In response to a message that I was asked not to publish, I’d like to clarify some things about this mess of a post.  My poor phrasing raised some concerns about what I was implying… so allow me to offer this reassurance:

  • I do not believe that criticizing the sex industry amounts to classism.
  • I do believe that large chunks of the sex industry are predatory and exploitative.
  • I believe that part of what allows the sex industry to be so exploitative is the stigma against the women (+ various others) directly involved in it, since that kind of prior work experience can damage their standing with potential employers in other industries.
  • I’m not interested in touting full decriminalization as a simple answer to these issues, since I regard these problems as being irrevocably tied to a capitalist economic structure, something that legal decriminalization will not alter.

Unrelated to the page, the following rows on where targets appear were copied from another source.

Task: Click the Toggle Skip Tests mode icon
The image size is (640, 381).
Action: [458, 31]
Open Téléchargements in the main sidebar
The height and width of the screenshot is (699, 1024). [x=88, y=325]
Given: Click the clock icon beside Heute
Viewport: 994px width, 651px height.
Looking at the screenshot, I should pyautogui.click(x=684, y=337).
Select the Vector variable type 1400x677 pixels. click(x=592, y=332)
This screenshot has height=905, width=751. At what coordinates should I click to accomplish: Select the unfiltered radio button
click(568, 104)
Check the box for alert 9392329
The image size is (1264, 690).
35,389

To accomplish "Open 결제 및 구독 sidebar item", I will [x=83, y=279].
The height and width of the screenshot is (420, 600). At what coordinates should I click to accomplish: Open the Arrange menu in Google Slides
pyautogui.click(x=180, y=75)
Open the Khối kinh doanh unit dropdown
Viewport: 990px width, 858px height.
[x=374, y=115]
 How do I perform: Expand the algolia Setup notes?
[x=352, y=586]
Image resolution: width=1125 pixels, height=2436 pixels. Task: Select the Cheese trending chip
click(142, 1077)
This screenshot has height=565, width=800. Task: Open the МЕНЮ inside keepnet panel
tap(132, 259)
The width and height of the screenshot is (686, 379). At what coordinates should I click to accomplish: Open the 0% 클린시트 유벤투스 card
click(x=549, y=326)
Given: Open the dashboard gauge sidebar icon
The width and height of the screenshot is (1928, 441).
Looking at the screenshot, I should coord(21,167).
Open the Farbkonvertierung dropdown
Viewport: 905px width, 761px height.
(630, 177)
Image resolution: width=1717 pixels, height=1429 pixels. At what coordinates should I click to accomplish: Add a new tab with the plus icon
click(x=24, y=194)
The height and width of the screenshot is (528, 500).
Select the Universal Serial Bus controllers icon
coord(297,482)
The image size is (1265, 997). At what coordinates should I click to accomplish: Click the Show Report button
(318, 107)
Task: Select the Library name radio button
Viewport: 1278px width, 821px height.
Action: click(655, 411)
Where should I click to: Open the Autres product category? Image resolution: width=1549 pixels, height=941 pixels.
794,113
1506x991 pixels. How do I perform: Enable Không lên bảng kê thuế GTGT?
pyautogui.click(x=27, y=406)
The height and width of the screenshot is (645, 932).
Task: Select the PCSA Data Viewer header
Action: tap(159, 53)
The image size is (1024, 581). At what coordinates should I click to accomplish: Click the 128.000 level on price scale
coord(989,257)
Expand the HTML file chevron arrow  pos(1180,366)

And while I’m on the subject… I’ll state that my views on all this are in large part shaped by my relationship with the copilot, who’s been working as a stripper since my sophomore year of college.  I’m not going to try and speak for her views on the issue, but through her I’ve had second-hand exposure to the ways that stigma and legal interference have made her life harder, and the treatment she has to deal with at work that makes me wish she could leave and never look back, and how much she needs that fast money in order to keep up with all her debt (+ obligatory reminder that you can donate to her paypal at jute.angel@gmail.com to help!).

So, no, I don’t think of it as “just a job.”  And I don’t want anyone else to think of it that way, either.